**Action item:** Nothing other than the lines from the one containing "Task: Toggle allow switch for 性に関する内容" through the last line of the data below should be output, each reproduced exactly.

Dataset entries:
————

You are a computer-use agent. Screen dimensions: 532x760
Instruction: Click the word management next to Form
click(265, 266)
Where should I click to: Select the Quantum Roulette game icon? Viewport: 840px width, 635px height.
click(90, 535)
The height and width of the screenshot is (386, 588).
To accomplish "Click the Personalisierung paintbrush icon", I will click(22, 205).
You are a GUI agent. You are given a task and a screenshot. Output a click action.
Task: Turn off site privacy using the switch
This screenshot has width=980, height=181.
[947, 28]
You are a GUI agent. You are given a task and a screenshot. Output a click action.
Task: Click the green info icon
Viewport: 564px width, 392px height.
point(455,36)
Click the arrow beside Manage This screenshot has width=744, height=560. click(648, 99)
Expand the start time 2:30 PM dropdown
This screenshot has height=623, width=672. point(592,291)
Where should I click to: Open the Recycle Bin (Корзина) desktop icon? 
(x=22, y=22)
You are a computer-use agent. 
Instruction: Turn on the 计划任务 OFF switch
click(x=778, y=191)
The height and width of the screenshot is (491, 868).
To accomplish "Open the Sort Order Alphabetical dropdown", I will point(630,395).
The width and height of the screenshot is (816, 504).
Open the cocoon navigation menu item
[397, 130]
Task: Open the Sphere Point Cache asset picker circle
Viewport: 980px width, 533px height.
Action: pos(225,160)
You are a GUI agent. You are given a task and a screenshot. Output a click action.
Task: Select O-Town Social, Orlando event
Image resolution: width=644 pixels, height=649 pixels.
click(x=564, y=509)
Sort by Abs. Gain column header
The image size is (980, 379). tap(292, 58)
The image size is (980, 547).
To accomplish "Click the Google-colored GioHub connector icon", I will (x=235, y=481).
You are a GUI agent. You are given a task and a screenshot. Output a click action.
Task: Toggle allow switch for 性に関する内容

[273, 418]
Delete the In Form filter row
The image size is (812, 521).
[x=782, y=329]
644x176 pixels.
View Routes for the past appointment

————

**Result of the task:**
Task: Toggle allow switch for 性に関する内容

[273, 418]
Delete the In Form filter row
The image size is (812, 521).
[x=782, y=329]
644x176 pixels.
View Routes for the past appointment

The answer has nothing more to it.